_Task requirements_. Return all lines below containing the word "Choose".
━━━ Supplied entries
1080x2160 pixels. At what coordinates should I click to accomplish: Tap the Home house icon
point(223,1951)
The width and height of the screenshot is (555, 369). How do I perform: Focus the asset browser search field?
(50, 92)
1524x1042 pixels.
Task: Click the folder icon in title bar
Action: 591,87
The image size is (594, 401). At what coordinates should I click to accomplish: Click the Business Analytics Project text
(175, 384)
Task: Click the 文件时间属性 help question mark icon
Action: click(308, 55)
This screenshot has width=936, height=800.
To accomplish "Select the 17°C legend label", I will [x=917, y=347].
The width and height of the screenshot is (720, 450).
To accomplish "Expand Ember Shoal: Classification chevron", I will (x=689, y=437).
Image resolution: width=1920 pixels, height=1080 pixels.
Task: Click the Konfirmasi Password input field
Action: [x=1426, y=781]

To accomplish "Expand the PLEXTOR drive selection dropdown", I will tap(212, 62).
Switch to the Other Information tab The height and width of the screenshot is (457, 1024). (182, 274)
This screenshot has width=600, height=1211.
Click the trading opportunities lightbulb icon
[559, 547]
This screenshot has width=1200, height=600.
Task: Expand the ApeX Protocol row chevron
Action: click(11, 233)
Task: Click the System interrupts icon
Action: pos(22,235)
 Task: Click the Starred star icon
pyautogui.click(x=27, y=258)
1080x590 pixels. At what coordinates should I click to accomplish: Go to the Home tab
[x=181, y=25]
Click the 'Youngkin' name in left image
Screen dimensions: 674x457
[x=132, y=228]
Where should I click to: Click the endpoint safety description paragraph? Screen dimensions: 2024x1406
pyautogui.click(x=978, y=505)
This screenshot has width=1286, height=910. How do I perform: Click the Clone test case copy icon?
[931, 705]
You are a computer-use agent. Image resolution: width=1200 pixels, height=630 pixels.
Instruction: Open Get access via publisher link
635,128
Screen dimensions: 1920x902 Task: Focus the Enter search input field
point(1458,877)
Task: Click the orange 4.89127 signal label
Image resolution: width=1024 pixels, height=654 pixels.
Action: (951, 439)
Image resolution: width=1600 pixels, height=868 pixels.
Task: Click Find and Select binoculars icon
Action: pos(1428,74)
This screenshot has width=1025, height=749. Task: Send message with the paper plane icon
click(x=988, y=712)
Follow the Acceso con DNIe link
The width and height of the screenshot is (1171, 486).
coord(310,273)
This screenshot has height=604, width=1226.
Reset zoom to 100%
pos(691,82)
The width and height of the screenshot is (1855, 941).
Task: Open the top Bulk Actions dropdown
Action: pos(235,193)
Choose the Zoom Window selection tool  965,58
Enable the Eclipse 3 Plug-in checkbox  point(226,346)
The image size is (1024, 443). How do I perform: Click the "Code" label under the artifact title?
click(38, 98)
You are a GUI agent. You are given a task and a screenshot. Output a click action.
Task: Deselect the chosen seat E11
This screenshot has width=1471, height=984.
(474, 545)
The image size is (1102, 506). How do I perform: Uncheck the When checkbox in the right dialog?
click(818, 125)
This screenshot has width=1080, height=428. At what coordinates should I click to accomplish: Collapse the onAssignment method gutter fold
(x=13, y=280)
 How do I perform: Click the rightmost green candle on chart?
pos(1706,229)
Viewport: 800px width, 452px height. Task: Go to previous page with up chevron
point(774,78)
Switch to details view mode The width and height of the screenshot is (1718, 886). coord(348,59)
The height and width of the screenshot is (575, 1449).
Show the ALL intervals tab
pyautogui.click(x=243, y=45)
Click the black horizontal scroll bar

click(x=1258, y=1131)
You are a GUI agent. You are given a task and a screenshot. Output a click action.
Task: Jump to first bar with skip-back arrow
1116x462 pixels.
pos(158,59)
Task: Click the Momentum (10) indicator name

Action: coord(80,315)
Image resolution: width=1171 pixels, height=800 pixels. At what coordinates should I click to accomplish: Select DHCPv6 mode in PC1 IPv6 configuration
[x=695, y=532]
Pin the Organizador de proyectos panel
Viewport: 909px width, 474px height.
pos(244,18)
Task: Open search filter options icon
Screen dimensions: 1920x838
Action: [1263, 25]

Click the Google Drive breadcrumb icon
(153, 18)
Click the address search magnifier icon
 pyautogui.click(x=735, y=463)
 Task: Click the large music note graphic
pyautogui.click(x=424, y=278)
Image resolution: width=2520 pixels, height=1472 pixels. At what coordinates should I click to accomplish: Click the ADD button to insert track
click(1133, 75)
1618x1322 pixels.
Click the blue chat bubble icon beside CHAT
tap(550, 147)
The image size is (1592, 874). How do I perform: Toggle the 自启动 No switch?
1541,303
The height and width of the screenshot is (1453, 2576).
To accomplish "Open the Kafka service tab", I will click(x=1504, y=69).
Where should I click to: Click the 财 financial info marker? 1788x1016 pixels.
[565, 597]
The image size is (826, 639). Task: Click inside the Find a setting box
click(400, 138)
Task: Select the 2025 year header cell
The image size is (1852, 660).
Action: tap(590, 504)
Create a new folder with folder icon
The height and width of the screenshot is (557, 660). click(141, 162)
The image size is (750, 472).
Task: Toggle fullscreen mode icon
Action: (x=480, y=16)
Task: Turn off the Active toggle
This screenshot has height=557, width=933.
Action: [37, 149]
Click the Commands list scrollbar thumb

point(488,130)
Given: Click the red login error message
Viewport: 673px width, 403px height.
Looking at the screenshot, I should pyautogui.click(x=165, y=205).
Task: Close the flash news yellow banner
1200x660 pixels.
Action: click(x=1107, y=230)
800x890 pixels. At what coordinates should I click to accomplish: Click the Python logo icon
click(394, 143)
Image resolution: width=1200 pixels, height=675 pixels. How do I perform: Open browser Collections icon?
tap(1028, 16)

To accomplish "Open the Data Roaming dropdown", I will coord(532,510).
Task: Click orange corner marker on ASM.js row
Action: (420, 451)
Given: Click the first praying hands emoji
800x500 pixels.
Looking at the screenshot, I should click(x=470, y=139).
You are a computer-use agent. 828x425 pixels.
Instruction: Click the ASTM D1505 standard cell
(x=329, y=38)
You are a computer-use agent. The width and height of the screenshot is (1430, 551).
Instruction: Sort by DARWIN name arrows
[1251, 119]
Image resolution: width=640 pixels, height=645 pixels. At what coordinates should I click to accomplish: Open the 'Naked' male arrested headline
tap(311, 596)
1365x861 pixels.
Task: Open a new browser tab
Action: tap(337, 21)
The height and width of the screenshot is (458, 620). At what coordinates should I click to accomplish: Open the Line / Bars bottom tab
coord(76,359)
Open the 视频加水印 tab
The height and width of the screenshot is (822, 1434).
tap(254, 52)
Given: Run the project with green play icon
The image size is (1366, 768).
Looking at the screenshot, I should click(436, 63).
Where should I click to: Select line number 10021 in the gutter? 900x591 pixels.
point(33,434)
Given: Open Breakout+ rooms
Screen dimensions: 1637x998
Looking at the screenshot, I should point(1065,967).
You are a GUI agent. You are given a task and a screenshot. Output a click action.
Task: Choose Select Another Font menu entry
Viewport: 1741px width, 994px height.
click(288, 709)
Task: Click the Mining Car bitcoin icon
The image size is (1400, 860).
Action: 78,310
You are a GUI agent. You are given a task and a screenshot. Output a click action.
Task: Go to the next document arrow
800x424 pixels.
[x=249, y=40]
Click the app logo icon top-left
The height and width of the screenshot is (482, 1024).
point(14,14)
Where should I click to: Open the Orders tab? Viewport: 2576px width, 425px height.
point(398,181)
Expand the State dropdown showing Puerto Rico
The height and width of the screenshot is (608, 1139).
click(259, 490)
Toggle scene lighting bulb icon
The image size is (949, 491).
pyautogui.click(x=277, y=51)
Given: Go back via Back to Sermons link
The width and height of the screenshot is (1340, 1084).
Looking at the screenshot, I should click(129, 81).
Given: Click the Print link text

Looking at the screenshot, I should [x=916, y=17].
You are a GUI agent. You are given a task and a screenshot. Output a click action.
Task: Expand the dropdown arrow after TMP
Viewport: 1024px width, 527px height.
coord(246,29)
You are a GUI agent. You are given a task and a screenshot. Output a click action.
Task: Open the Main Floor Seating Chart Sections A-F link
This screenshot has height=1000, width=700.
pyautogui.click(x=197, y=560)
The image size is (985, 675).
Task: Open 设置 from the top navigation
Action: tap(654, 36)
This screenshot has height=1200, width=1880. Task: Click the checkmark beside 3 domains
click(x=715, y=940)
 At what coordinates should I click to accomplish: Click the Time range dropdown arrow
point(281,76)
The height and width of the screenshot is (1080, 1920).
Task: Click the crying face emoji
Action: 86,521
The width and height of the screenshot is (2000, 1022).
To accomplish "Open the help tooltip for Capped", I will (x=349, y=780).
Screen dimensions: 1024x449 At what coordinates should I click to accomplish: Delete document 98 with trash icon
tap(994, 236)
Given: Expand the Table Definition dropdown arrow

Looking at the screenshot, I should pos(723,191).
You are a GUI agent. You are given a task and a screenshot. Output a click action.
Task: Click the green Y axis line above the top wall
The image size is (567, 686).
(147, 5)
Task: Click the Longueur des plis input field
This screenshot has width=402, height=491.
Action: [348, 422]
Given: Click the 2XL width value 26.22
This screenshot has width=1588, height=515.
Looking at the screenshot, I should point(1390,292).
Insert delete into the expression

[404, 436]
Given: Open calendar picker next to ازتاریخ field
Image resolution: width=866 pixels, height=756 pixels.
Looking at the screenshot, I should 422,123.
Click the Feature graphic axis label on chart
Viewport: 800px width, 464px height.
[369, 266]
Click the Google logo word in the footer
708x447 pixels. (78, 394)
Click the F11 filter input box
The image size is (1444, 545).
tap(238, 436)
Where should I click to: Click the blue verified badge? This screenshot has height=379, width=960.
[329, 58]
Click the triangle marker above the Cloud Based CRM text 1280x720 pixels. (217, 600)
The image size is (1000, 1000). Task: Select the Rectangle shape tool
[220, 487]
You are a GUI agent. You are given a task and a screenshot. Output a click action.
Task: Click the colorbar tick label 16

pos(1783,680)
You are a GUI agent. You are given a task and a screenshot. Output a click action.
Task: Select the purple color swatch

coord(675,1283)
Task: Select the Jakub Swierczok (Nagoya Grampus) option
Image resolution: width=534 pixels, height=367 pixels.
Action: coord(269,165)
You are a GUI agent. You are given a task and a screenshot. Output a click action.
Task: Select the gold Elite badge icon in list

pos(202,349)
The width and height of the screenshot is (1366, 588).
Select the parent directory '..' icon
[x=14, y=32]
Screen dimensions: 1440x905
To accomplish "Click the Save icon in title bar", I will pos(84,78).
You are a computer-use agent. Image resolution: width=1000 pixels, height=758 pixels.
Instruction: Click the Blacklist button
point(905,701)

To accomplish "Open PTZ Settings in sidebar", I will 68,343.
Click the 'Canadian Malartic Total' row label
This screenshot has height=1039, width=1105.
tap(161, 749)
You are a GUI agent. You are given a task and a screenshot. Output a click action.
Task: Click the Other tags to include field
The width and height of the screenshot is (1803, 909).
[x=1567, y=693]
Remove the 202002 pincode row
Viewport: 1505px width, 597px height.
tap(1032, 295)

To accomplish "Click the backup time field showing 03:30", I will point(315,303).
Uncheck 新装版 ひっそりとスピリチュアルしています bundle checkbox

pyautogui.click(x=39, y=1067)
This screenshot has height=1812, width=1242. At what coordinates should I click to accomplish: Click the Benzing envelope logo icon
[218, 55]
━━━━━━
_Your solution_.
Choose the Zoom Window selection tool  965,58
Task: Choose Select Another Font menu entry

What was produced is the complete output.